L'unicité de la République
Le Conseil a considéré que la reconnaissance des langues régionales pourrait fragiliser l'indivisibilité de la République française en créant des droits collectifs pour des groupes de locuteurs.
Pourtant, d'autres pays européens comme l'Espagne ou la Suisse reconnaissent plusieurs langues officielles sans pour autant mettre en péril leur unité nationale.
La primauté du français
L'article 2 de la Constitution déclare que "la langue de la République est le français". Le Conseil en a conclu que toute reconnaissance officielle d'une autre langue dans la sphère publique était anticonstitutionnelle.
Pourtant, la Charte ne remet pas en cause le français comme langue principale, mais encourage seulement l'usage et la protection des langues minoritaires dans certains domaines (enseignement, culture, administration locale).

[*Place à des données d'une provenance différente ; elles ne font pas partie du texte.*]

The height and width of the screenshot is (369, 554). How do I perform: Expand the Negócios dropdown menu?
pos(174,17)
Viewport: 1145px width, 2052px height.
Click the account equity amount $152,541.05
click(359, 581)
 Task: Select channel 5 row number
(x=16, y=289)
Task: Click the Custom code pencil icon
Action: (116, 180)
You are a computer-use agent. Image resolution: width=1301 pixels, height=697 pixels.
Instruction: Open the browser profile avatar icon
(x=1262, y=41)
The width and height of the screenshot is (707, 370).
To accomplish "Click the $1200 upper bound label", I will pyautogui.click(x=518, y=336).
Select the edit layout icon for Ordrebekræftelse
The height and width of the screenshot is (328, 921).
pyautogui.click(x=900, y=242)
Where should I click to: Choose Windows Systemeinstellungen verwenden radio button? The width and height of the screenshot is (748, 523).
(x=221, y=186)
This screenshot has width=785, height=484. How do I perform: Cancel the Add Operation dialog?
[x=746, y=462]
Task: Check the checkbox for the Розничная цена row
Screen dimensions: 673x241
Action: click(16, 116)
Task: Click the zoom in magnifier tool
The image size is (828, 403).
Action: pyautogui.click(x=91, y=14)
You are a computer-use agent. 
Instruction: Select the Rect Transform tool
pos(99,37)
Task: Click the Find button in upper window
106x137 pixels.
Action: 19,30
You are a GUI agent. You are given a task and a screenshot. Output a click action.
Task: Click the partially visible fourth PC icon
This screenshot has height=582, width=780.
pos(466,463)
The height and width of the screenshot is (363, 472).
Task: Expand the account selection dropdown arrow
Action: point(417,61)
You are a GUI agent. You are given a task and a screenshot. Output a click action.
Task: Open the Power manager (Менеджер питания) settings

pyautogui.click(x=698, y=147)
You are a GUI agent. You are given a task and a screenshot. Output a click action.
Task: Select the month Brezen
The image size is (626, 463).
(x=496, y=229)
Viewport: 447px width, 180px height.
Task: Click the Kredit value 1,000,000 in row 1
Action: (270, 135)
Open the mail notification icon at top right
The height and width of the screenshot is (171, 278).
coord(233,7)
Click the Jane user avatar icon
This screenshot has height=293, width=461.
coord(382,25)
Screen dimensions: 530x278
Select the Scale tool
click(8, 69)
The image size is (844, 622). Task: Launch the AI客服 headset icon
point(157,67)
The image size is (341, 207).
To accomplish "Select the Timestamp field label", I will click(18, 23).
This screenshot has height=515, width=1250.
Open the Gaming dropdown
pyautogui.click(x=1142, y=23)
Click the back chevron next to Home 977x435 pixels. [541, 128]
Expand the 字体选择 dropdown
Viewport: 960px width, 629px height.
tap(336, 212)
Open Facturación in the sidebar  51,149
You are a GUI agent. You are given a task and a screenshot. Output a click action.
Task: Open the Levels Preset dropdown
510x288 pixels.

Une vision erronée du bilinguisme
Certains arguments sous-jacents laissaient entendre que l’apprentissage des langues régionales pourrait nuire à la maîtrise du français et constituer un obstacle à la réussite scolaire.
Or, les recherches en neurosciences ont démontré que le bilinguisme précoce favorise l’apprentissage des langues et améliore les capacités cognitives (mémoire, concentration, flexibilité mentale).
Le linguiste et journaliste Michel Feltin-Palas a récemment rappelé cette décision dans sa lettre "Sur le bout des Langues". Il souligne que le rejet de la Charte repose sur une vision archaïque du rôle des langues régionales en France et sur une idéologie centralisatrice qui ne correspond plus à la réalité actuelle.
Dans un contexte où de nombreuses langues régionales sont menacées d’extinction, cette décision du Conseil constitutionnel semble à contre-courant des efforts de protection et de revitalisation menés ailleurs en Europe. La question de la ratification de la Charte reste aujourd’hui un débat essentiel pour la diversité linguistique et culturelle en France.